━━ Data provided ━━

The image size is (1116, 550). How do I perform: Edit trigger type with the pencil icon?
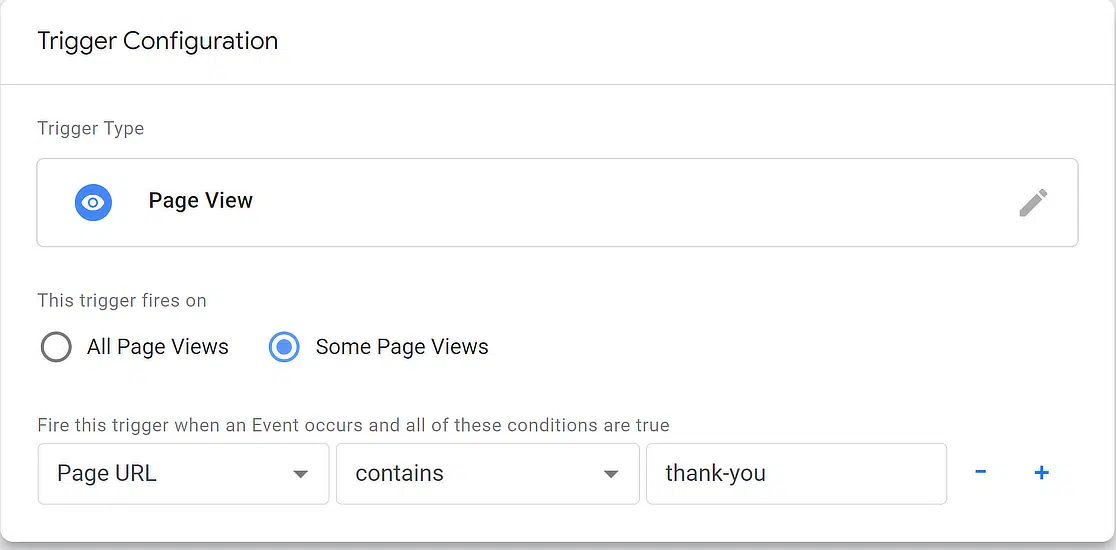(1033, 203)
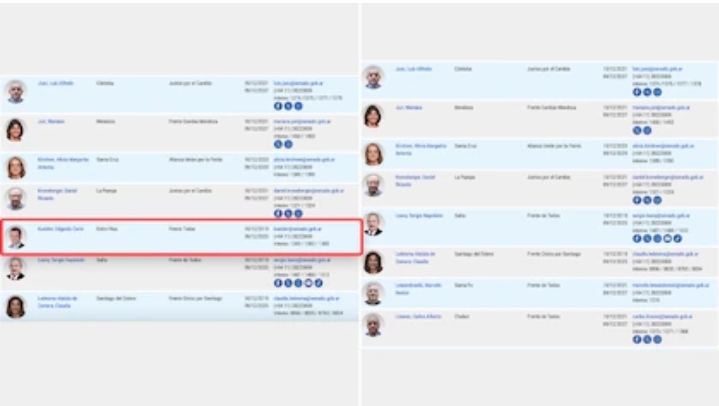This screenshot has width=719, height=406.
Task: Click Juri, Mariana's photo in left list
Action: (x=15, y=130)
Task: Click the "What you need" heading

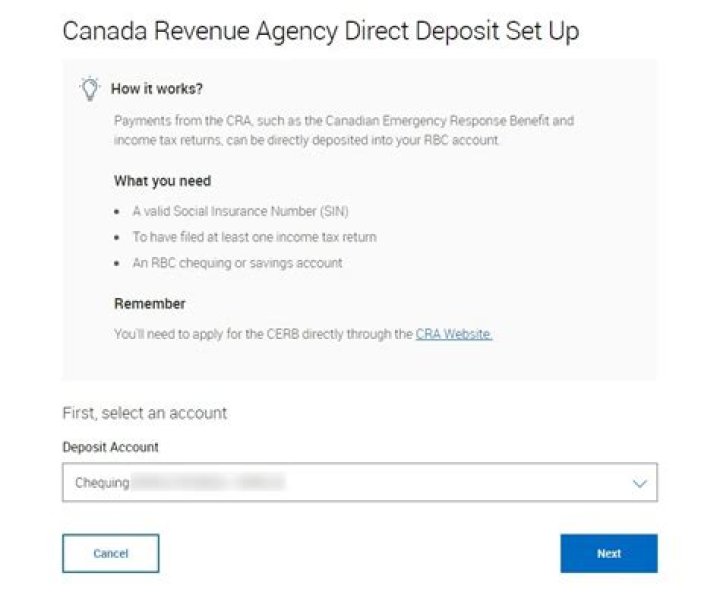Action: click(163, 181)
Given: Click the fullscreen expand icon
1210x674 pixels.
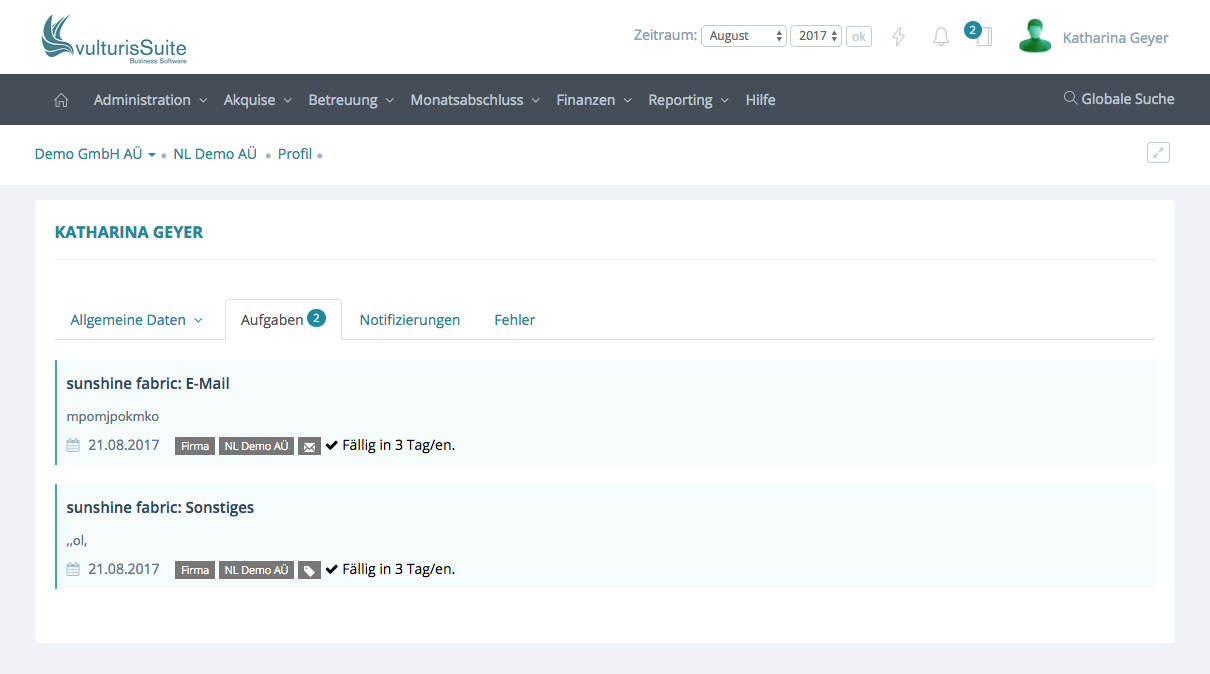Looking at the screenshot, I should pyautogui.click(x=1158, y=153).
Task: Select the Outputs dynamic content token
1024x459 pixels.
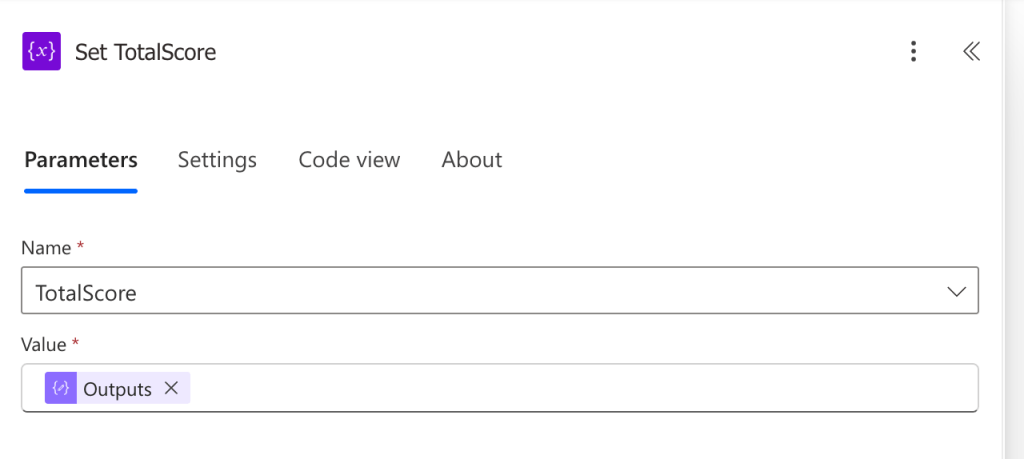Action: (117, 389)
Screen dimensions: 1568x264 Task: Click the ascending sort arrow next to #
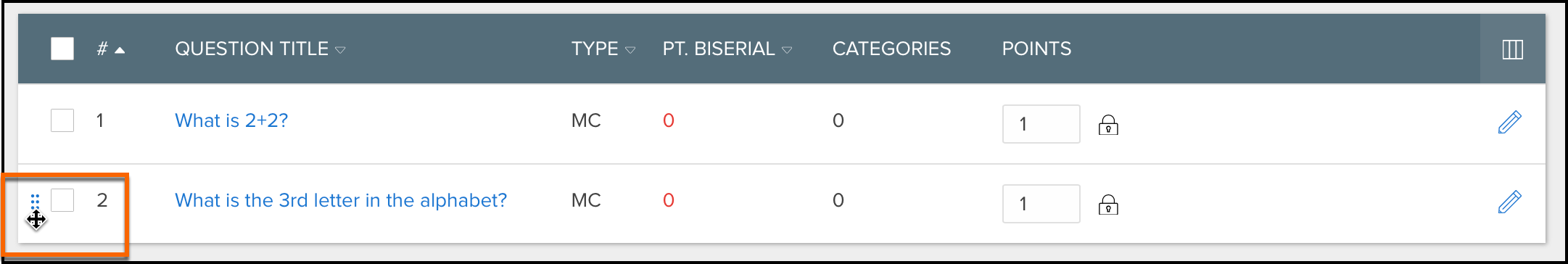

━━━

### Your task
What do the lines above say from the line containing "Given: Click the fullscreen expand icon" through the last line? Quote them exactly, both ends included, and leave out the pictures.

### Your solution
Given: Click the fullscreen expand icon
1210x674 pixels.
Looking at the screenshot, I should pyautogui.click(x=1158, y=153).
Task: Select the Outputs dynamic content token
1024x459 pixels.
Action: (117, 389)
Screen dimensions: 1568x264 Task: Click the ascending sort arrow next to #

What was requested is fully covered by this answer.